**Problem statement**.
Reproduce verbatim the lines of the records below, starting with the line that contains "Where should I click to: Click the AffProf" and ending with the line that contains "will (14, 521).", both of those lines included and nothing else.

**Material to process**.
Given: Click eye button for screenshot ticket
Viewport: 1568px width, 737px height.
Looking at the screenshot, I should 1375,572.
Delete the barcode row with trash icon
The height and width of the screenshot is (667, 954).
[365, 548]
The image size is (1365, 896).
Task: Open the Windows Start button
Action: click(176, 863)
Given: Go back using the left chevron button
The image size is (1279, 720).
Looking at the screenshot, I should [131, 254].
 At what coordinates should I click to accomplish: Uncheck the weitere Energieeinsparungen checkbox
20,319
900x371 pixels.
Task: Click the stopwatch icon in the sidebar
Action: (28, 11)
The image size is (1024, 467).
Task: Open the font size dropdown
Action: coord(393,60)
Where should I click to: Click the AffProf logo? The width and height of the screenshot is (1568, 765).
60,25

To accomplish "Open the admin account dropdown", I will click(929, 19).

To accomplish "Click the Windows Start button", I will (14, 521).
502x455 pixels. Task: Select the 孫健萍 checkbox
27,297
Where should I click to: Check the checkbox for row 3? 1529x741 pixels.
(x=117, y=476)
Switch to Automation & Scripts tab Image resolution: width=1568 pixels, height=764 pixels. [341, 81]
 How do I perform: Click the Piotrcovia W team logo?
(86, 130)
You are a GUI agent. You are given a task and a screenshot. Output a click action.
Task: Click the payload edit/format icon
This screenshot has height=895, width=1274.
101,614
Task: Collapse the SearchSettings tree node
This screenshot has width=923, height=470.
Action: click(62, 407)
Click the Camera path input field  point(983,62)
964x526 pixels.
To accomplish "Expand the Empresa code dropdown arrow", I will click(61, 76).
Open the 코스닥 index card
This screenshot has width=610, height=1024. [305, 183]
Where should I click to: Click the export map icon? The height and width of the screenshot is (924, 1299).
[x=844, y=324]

**Written response**.
Where should I click to: Click the AffProf logo? The width and height of the screenshot is (1568, 765).
60,25

To accomplish "Open the admin account dropdown", I will click(929, 19).

To accomplish "Click the Windows Start button", I will (14, 521).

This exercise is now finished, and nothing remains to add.